SÃO PAULO - O procurador do Ministério Público Federal (MPF) em São Paulo, Rodrigo De Grandis, disse nesta quarta-feira que outras denúncias poderão ser oferecidas em breve contra Daniel Dantas, pela prática de crimes como formação de quadrilha, lavagem de dinheiro e gestão fraudulenta.

Redação com Agência Estado |


AE
Para De Grandis, investigação está no começo
"As investigações envolvendo o senhor Daniel Dantas estão apenas no início. A decisão da conclusão deste caso é uma prerrogativa do MPF", afirmou o procurador, num contraponto às afirmações do ministro da Justiça, Tarso Genro, de que as investigações já estariam quase no fim.

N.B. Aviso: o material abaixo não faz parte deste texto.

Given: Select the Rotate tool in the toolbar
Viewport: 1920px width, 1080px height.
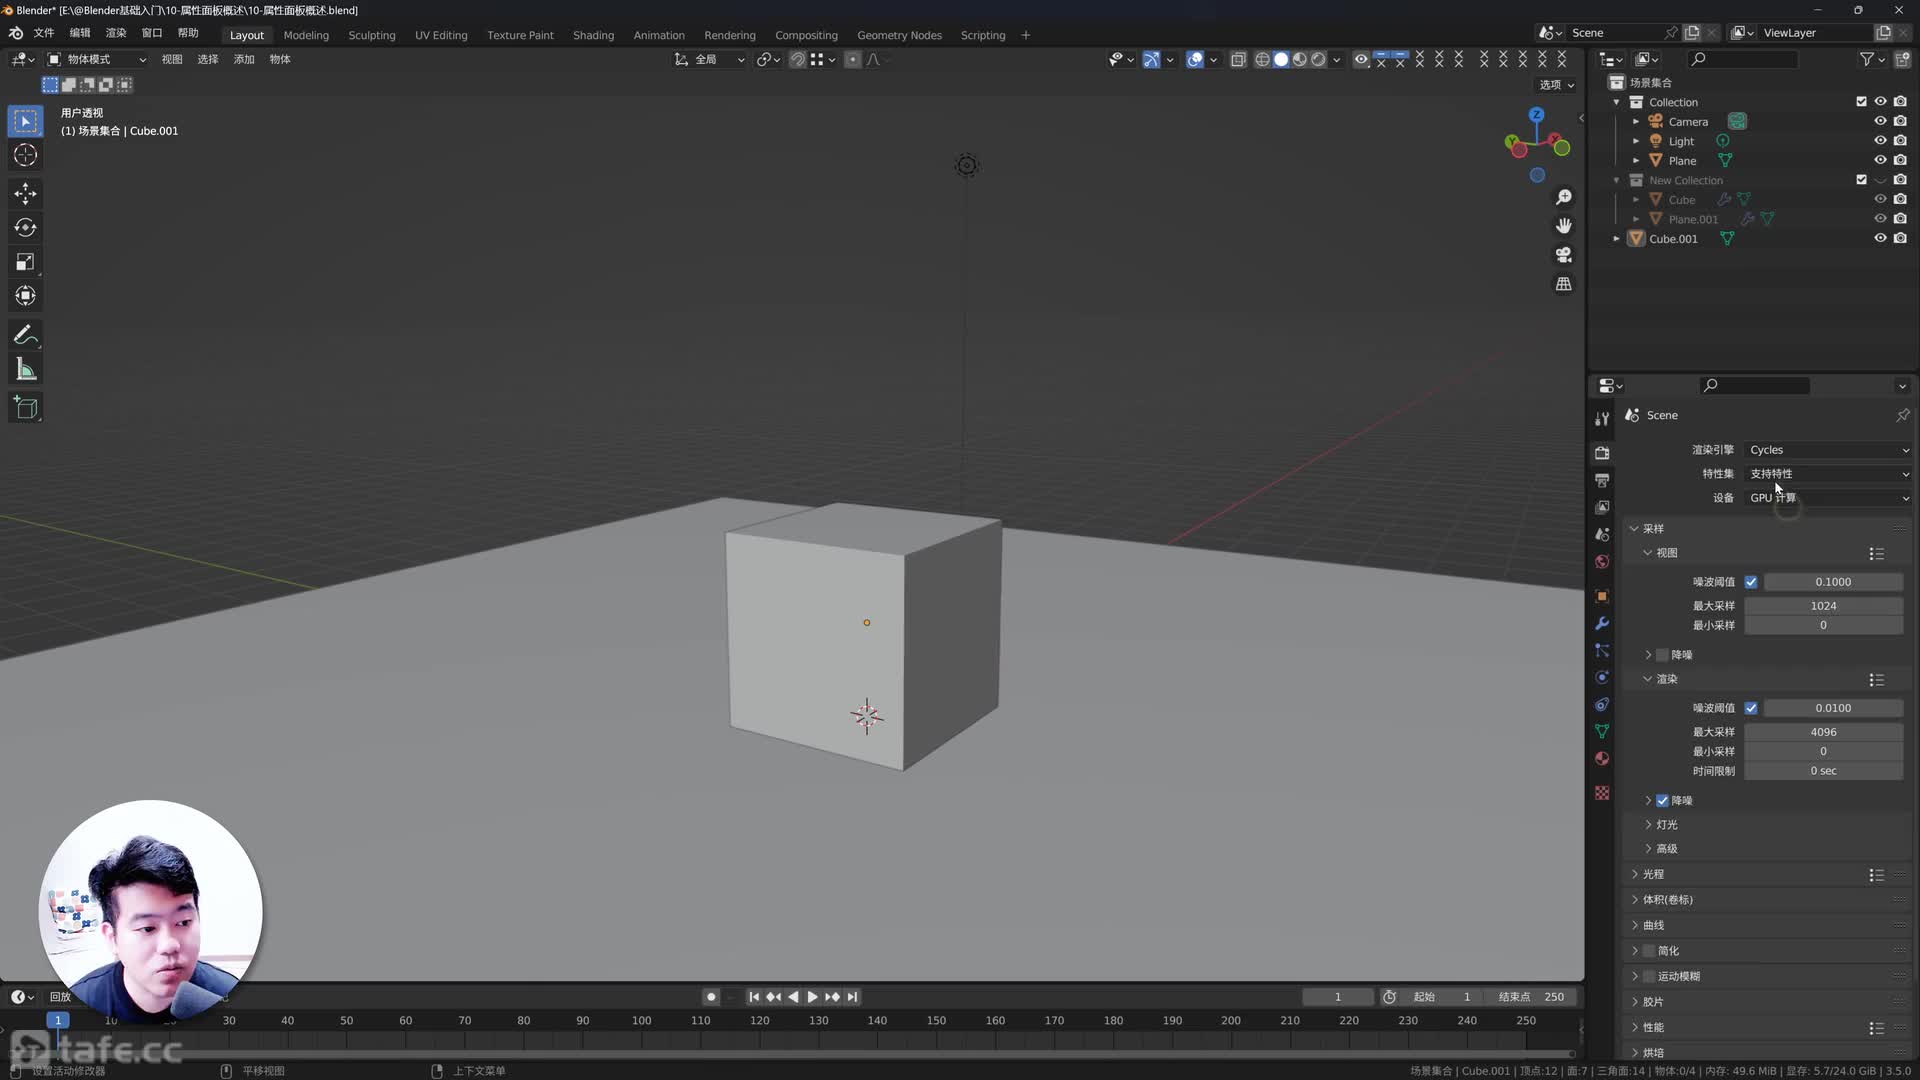Looking at the screenshot, I should click(25, 228).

Segundo o procurador, é o MPF que oferece denúncia à Justiça nos casos investigados pela PF. E a denúncia é a conclusão da investigação. "Temos muitas informações a apurar e o nosso trabalho deve se prolongar por um período de tempo que ainda não podemos especificar", disse De Grandis.

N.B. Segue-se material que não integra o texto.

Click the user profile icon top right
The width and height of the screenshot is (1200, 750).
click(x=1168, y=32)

O procurador revelou que Daniel Dantas sabia de todos os passos realizados por Humberto Braz e Chicaroni para subornar o delegado da PF. Ele citou as escutas e disse: "Além disso, Chicaroni prestou depoimento à PF e confessou que teve participação no processo de corrupção ativa do delegado, a mando de Daniel Dantas", comentou.

O procurador afirmou que não poderia revelar o teor dos diálogos entre Dantas e Braz por causa do segredo de Justiça. O procurador destacou que pode pedir nova prisão preventiva de Daniel Dantas, caso seja necessário para garantir a ordem pública. Contudo, ele ressaltou que, por enquanto, avalia que não há tal necessidade.

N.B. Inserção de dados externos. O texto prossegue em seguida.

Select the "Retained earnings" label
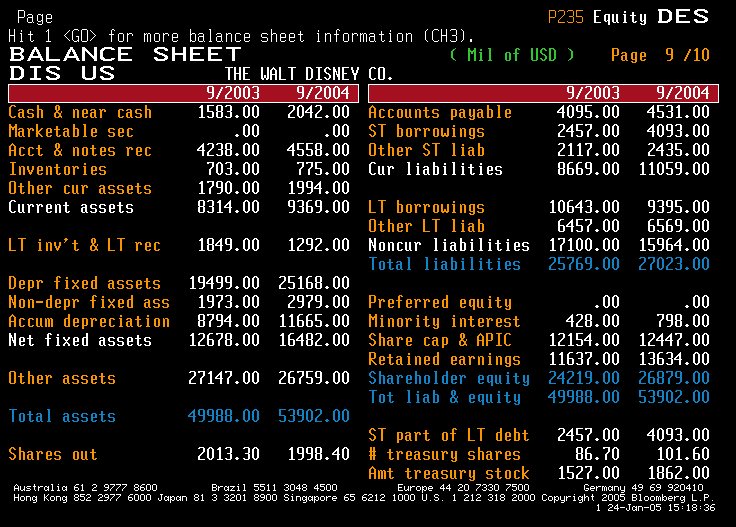 point(444,359)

Junto com a denúncia enviada ao juiz da 6º Vara Fausto Martin de Sanctis, o procurador De Grandis solicitou abertura de inquérito policial para investigar se o advogado Wilson Mirza Abraham e a irmã de Daniel Dantas, Verônica Dantas, também participaram de crime de corrupção ativa.

Retorno de delegado

Mais cedo, De Grandis encaminhou ao diretor-geral da PF, Luiz Fernando Corrêa, pedindo que Queiroz volte a conduzir o inquérito.

Em nota divulgada nesta quarta, o procurador e a procuradora Anamara Osório Silva lamentam a saída da equipe do delegado Protógenes do inquérito e avaliam que o afastamento dele e de sua equipe poderá comprometer "inquestionavelmente" a eficiência administrativa dessas investigações."